I'm aware that the question is awkward. If I could phrase it better I'd probably find the solution in an other thread.
I have this data structure...
df <- data.frame(group = c("X", "F", "F", "F", "F", "C", "C"),
subgroup = c(NA, "camel", "horse", "dog", "cat", "orange", "banana"))
... and would like to turn it into this...
data.frame(group = c("X", "F", "camel", "horse", "dog", "cat", "C", "orange", "banana"))
... which is surprisingly confusing. Also, I would prefer not using a loop.
EDIT: I updated the example to clarify that solutions that depend on sorting unfortunately do not do the trick.

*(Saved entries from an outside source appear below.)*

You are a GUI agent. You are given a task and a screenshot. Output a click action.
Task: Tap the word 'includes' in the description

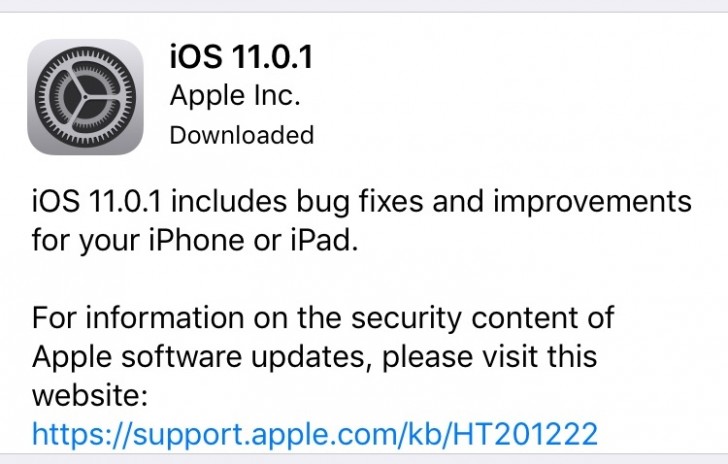click(x=229, y=202)

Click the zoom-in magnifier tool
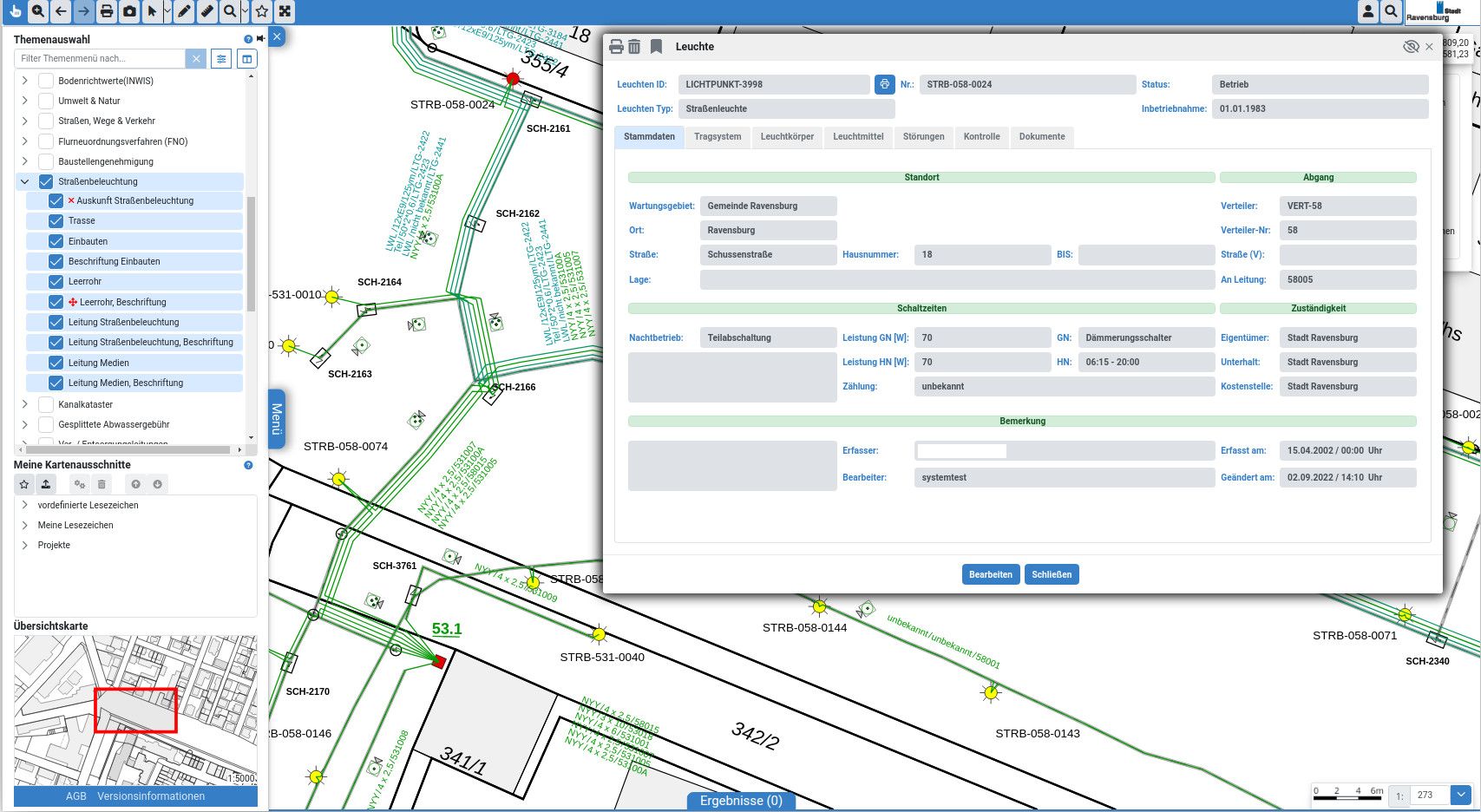38,11

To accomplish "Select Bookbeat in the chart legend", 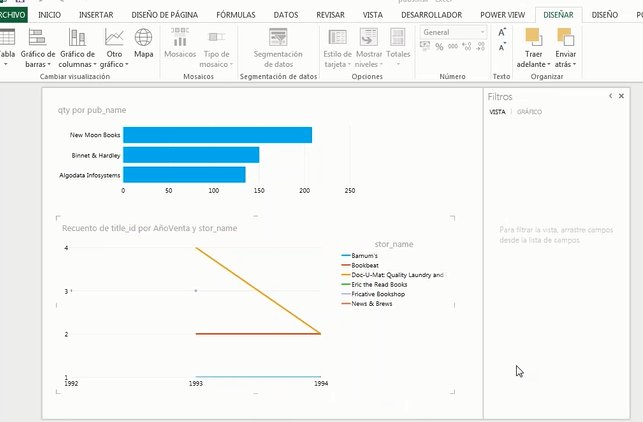I will (367, 264).
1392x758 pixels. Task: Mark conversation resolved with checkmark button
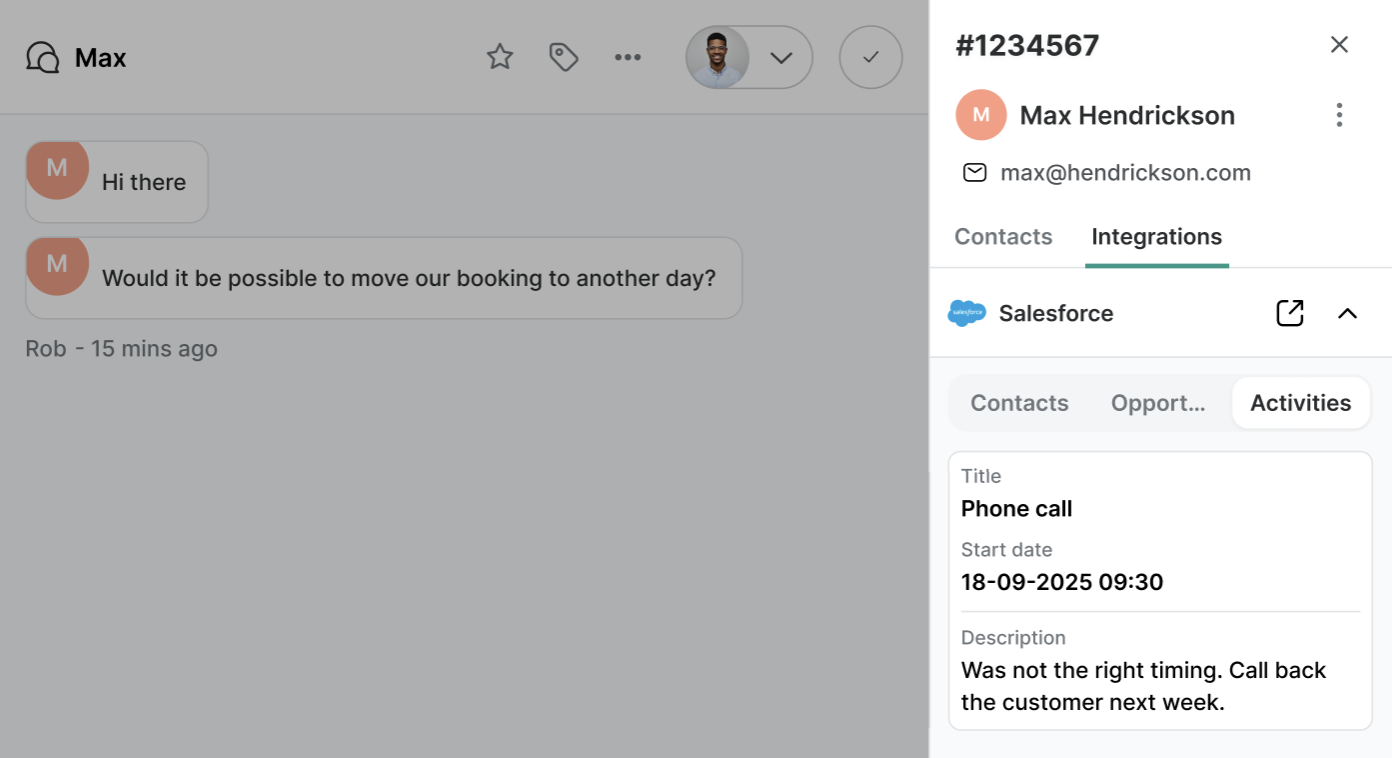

CodePudding user response:
Here an (edited) answer with new data.
Using data.table
is going to help a lot. The idea is to split the df into groups and lapply()
to each group what we need. Whe have to take care of some things meanwhile.
library(data.table)
# set as data.table
setDT(df)
# to mantain the ordering, you need to put as factor the group.
# the levels are going to give the ordering infos to split
df[,':='(group = factor(group, levels =unique(df$group)))]
# here the split function, splitting df int a list
df_list <-split(df, df$group, sorted =F)
# now you lapply to each element what you need
df_list <-lapply(df_list, function(x) data.frame(group = unique(c(as.character(x$group),x$subgroup))))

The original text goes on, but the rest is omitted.